L’interview d’Alexandre de Betak : « La mode ne vend pas du rêve »

Article publié le 24 octobre 2017

Photo : Décor du défilé Christian Dior printemps-été 2016 par Bureau Betak.
Texte : Jean du Sartel-Heintz

Il y a exactement 1000 défilés, l’illustre scénographe débutait dans la mode avec la volonté de mettre en volumes et en émotions l’ADN des plus grands couturiers de son époque. Retour sur une vie dédiée à la matérialisation du fantasme stylistique.

Qui se cache derrière Alexandre de Betak, un nom à la sonorité romanesque et à la réputation qui va de pair ? À l’aube de ses 50 ans, le scénographe, producteur et set designer est une référence mondiale en matière de défilés pour ses décors d’exception, mais aussi ses présentations, ses expositions muséales et ses fêtes légendaires. Une vision onirique qu’il ne cesse de réinventer sous de nouvelles formes. La montagne de fleurs pour Dior dans la Cour Carrée du Louvre, sur la place Rouge de Moscou ou autour du Palais Bulles en 2015, c’est lui. Le décor intergalactique de John Galliano pour l’hiver 2009, la poésie lunaire et futuriste d’Hussein Chalayan, le premier show Victoria’s Secret et tous ceux qui suivront aussi. Sans oublier le bal génial d’un Paris nineties imaginé avec Isabel Marant, le décor béton-néons de l’expo Felipe Oliveira Baptista à Lisbonne, la keynote Nike, la cité interdite de Pékin pour le joaillier Tiffany… ses pérégrinations sont sans bornes.
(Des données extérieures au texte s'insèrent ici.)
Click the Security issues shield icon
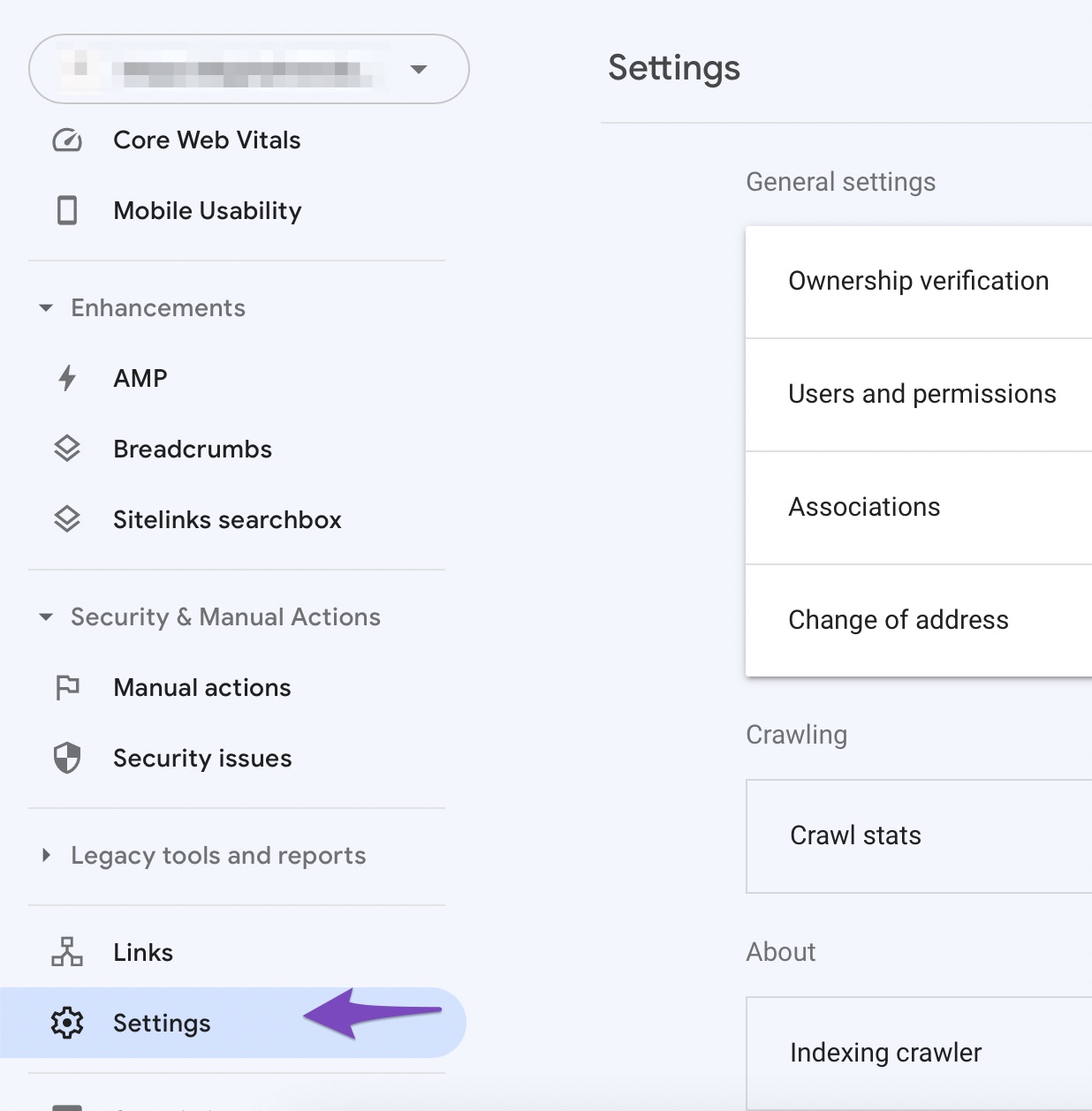1092x1111 pixels. click(66, 758)
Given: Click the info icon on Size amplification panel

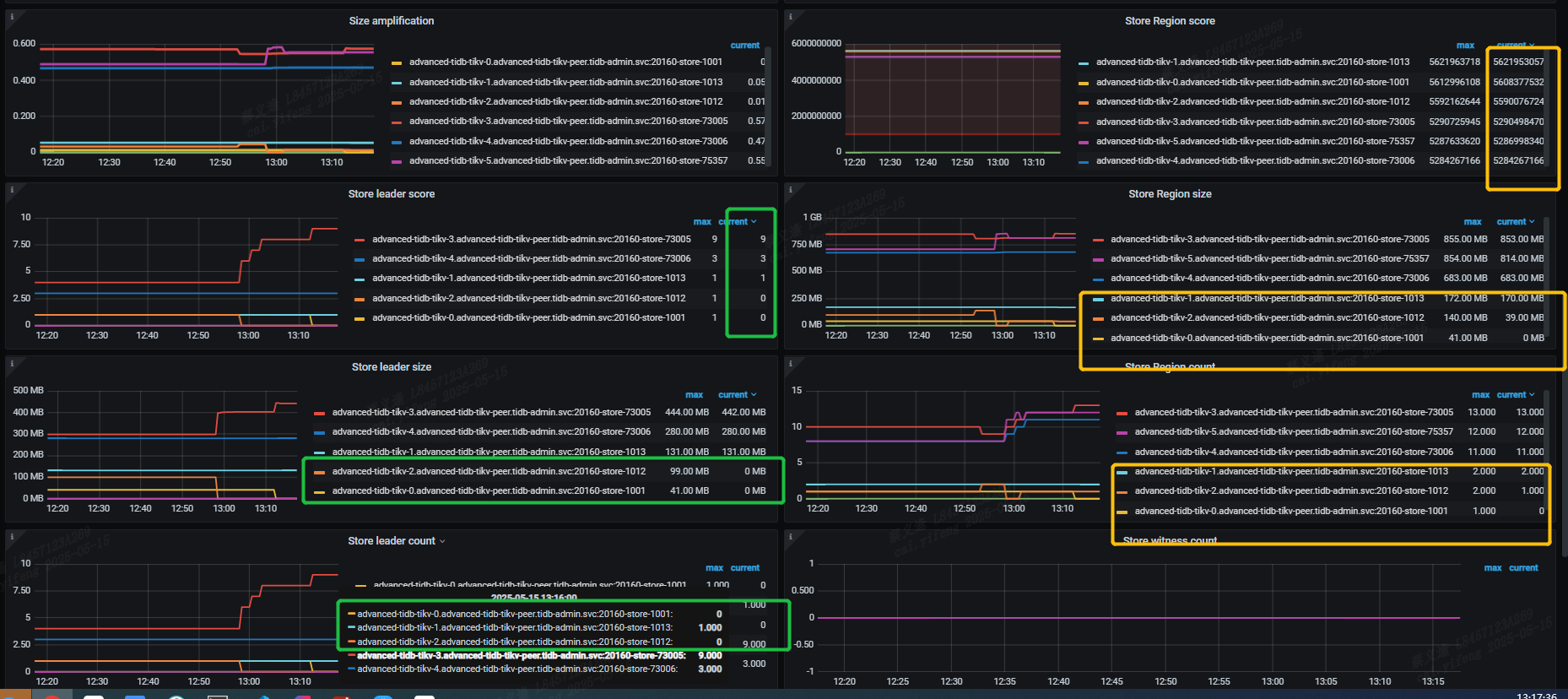Looking at the screenshot, I should (11, 16).
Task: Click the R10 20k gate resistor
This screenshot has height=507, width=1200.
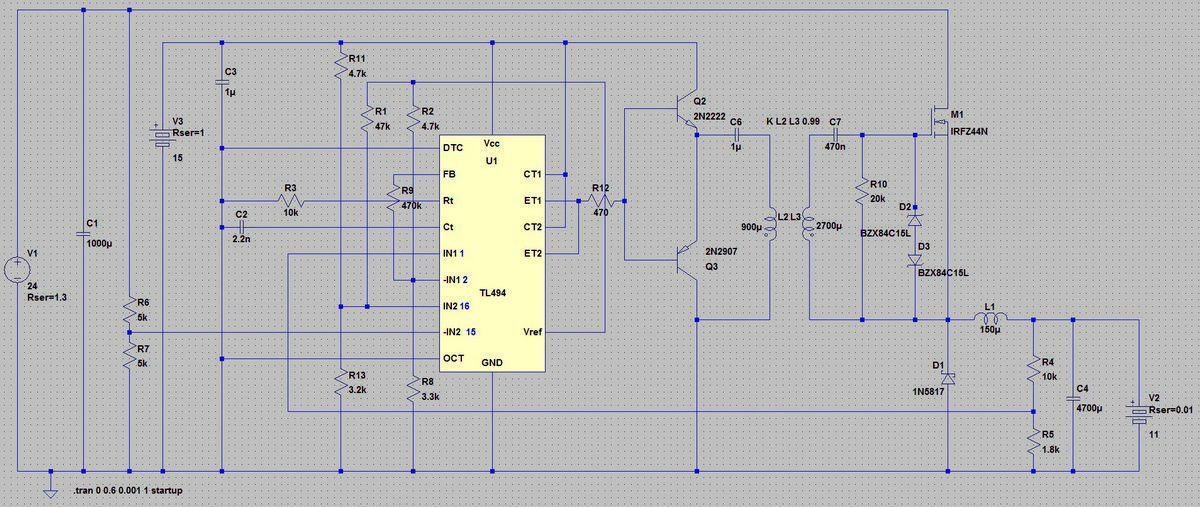Action: click(862, 193)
À l’occasion de son 1000e défilé, le chef d’orchestre des plus grands fashion shows publie un livre rétrospectif d’archives de défilés de mode imaginés et conçus ces 25 dernières années entre New York, Milan, Londres, Paris et le reste du monde, chez Phaidon, Betak : Fashion Show Revolution. Le fondateur du Bureau Betak livre ses débuts à New York et développe sa vision d’une mode changeante, cette machine à créer du rêve, sa nécessité culturelle et politique, sa vitalité économique sans précédent, les défis présents et futurs qu’imposent la révolution Instagram et la jeune génération pour une industrie en pleine mutation.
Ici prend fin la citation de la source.